In silico analysis of detrimental mutation in EPHB2 gene causing Alzheimer’s disease
© Tayubi et al; licensee BioMed Central Ltd. 2014
Published: 2 April 2014
EPHB2 (Ephrin Receptor B2) are instrumental in signaling pathways like MAPK mediating tumour suppression, progenitor cell proliferation etc. [1, 2]. Previous research has investigated the possibility that disrupted EphB2- NMDA R binding is relevant to the development of Alzheimer’s disease (AD), a condition that is characterized by severe synaptic impairment.

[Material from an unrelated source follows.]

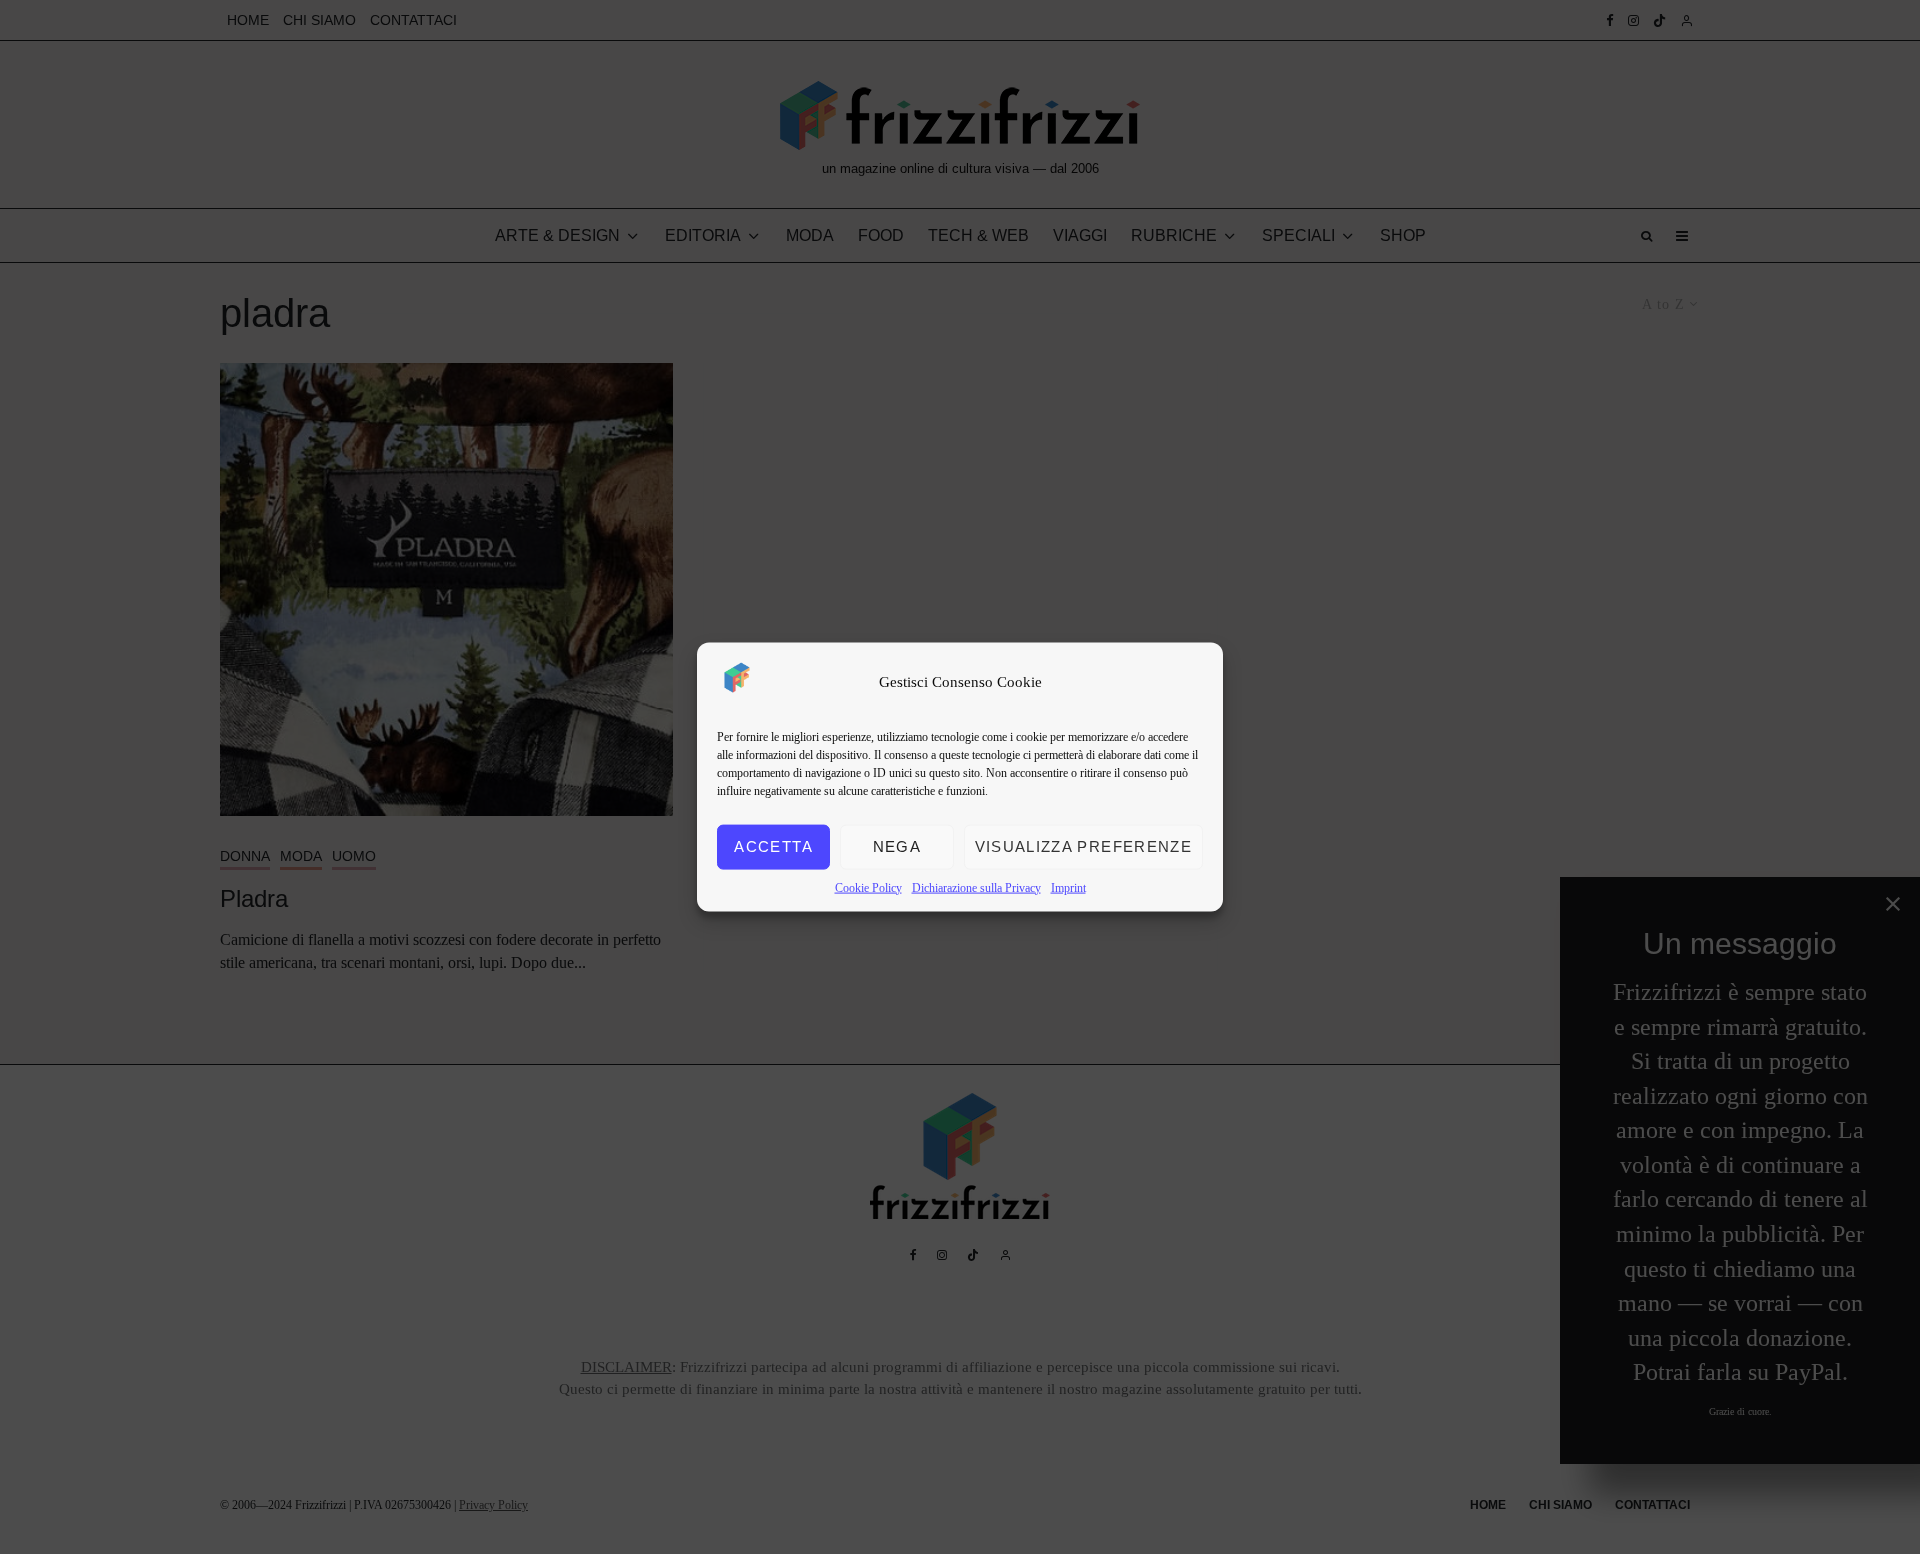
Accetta (773, 846)
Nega (897, 846)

Hence it can be inferred the role of EPHB2 and associated single nucleotide polymorphism is essential in studying the signaling pathways as well as neurodevelopmental processes associated with it. Studying the impact of the protein and the associated non-synonymous SNPS can also decode the role of genetic variations with respect to the role of the protein in the signaling pathway as well as susceptibility towards the disease.
Materials and methods
The mutation results in a ddG of 2.86 kcal/mol, accessible cavity reduced in mutant protein. Residues Ile196 and Tyr122 are no longer contributing to the stability of the protein. The mutant protein is unstable compared to the native protein (Figure 1):
The mutation R80H is having adverse effects on the stability of the protein. It can be inferred from the results, the mutation affects the role of EPHB2. Further studies on its impact with its reactivity with NMDA receptor and role in the AD can be carried out.